TESTO FORNITO |
Busto, aggressione piazza Garibaldi: «Contro baby gang serve prevenzione a scuola»

BUSTO ARSIZIO – Coppia aggredita da bay gang in piazza Garibaldi a Busto Arsizio, il Coordinamento Nazionale Docenti della disciplina dei Diritti Umani «esprime sconcerto e profonda preoccupazione per il grave episodio avvenuto a Busto Arsizio nella serata del 31 agosto, in cui una coppia è stata vittima di un’aggressione immotivata da parte di tre giovanissimi». «La violenza giovanile non può essere interpretata come mera devianza individuale, bensì come segnale di un deficit educativo e di una fragilità sociale che interroga l’intera comunità», prosegue la nota che aggiunge: «Le piazze devono rimanere spazi pubblici di aggregazione. Il fenomeno delle cosiddette baby gang rivela l’urgenza di un approccio sistemico: alla repressione non può non accompagnarsi un’azione preventiva, fondata sull’educazione alla legalità, alla responsabilità e al rispetto dell’altro». Questi i temi del professor Romano Pesavento, presidente del Coordinamento Nazionale Docenti della disciplina dei Diritti Umani.

Voci salvate:
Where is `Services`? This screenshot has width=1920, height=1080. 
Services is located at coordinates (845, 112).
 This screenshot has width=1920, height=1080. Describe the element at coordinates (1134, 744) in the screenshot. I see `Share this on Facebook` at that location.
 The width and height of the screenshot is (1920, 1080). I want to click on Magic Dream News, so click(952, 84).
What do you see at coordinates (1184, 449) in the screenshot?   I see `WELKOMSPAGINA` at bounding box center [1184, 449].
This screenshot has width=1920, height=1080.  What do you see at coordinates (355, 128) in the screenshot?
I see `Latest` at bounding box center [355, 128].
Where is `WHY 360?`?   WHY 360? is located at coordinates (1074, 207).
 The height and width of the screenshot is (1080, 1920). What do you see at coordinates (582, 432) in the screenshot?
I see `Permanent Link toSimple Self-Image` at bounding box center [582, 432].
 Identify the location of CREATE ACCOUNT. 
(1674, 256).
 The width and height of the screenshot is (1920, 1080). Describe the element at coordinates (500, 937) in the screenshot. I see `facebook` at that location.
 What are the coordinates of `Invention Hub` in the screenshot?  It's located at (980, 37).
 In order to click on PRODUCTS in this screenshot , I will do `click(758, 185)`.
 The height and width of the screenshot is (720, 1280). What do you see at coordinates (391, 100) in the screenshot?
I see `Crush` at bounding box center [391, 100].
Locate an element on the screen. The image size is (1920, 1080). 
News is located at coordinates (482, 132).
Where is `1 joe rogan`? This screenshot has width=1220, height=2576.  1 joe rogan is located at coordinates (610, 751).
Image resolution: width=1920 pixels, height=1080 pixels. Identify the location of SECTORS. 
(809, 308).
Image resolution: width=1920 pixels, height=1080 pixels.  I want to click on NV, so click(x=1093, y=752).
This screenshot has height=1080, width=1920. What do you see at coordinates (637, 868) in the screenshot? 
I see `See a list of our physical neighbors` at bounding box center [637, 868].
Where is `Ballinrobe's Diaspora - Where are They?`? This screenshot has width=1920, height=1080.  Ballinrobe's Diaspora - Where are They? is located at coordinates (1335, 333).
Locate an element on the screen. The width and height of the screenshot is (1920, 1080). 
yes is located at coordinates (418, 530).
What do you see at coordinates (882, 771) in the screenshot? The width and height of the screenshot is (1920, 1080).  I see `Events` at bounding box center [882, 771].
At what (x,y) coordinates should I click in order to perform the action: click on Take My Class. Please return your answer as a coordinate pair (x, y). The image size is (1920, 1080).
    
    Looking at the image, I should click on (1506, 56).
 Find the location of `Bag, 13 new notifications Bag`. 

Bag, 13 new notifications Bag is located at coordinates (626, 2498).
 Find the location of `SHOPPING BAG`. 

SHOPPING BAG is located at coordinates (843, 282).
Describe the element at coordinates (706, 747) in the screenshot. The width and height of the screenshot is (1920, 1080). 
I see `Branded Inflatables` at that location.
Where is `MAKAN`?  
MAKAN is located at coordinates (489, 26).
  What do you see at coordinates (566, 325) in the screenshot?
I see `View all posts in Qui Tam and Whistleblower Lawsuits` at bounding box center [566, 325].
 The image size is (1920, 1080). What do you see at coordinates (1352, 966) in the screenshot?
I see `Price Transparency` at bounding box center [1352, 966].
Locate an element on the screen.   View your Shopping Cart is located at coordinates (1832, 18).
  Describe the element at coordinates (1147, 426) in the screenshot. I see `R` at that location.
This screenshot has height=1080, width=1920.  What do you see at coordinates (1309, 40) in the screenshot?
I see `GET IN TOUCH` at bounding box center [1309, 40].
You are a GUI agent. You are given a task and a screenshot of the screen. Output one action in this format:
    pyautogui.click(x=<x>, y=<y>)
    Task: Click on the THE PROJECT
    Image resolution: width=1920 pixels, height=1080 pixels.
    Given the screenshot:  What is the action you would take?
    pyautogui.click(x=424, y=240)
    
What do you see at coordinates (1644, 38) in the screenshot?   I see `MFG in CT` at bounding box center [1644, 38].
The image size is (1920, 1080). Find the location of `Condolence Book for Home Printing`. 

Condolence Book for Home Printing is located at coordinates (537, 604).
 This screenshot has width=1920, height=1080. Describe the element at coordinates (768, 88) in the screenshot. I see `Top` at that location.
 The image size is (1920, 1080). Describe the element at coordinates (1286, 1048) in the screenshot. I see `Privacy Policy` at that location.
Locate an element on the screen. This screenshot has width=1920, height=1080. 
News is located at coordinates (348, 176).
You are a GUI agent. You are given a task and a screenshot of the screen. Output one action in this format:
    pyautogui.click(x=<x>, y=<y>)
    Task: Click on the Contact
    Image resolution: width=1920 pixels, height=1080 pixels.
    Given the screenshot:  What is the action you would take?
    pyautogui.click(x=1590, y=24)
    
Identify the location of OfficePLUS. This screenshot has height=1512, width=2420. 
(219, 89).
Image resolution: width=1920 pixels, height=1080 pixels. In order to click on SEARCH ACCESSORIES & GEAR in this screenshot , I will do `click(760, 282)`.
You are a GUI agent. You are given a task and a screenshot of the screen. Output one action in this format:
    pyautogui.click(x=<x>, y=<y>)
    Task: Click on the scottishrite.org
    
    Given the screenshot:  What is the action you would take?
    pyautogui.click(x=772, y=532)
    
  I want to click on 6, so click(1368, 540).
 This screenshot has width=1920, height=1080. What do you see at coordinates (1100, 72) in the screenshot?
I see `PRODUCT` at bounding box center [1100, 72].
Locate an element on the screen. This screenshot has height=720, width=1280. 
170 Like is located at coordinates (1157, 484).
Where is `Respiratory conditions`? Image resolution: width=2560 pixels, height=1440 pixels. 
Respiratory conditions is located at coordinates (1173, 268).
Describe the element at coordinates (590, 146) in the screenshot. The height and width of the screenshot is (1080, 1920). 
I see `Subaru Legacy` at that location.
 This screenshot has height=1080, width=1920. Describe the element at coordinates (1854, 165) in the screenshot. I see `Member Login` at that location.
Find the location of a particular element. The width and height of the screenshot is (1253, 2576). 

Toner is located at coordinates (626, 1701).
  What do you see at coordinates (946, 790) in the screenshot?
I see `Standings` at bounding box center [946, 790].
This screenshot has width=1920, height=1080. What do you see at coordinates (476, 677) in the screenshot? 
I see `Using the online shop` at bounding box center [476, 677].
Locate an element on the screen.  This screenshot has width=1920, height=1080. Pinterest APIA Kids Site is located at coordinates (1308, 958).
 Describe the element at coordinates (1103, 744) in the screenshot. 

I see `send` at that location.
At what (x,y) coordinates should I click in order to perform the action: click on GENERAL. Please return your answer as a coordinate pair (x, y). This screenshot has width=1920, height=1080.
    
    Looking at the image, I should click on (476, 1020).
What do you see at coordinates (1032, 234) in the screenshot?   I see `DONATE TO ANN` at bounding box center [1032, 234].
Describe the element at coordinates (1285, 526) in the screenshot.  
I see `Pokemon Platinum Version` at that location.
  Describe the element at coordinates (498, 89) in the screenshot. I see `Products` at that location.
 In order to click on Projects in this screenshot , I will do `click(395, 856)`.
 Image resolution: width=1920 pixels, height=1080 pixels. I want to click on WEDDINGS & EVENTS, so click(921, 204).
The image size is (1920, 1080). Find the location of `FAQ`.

DESCRIZIONE DEL COMPITO |
Riassumi in due frasi l'articolo sull'aggressione in piazza Garibaldi a Busto Arsizio. Le voci salvate non servono per svolgere il compito.

RISULTATO DELL'ESERCIZIO |
Il Coordinamento Nazionale Docenti della disciplina dei Diritti Umani esprime sconcerto e profonda preoccupazione per l'aggressione immotivata subita da una coppia da parte di tre giovanissimi la sera del 31 agosto in piazza Garibaldi a Busto Arsizio. Nella nota, che riporta i temi del presidente Romano Pesavento, la violenza giovanile è letta come segnale di un deficit educativo e di una fragilità sociale, e contro le baby gang si chiede di accompagnare la repressione con un'azione preventiva fondata sull'educazione alla legalità, alla responsabilità e al rispetto dell'altro.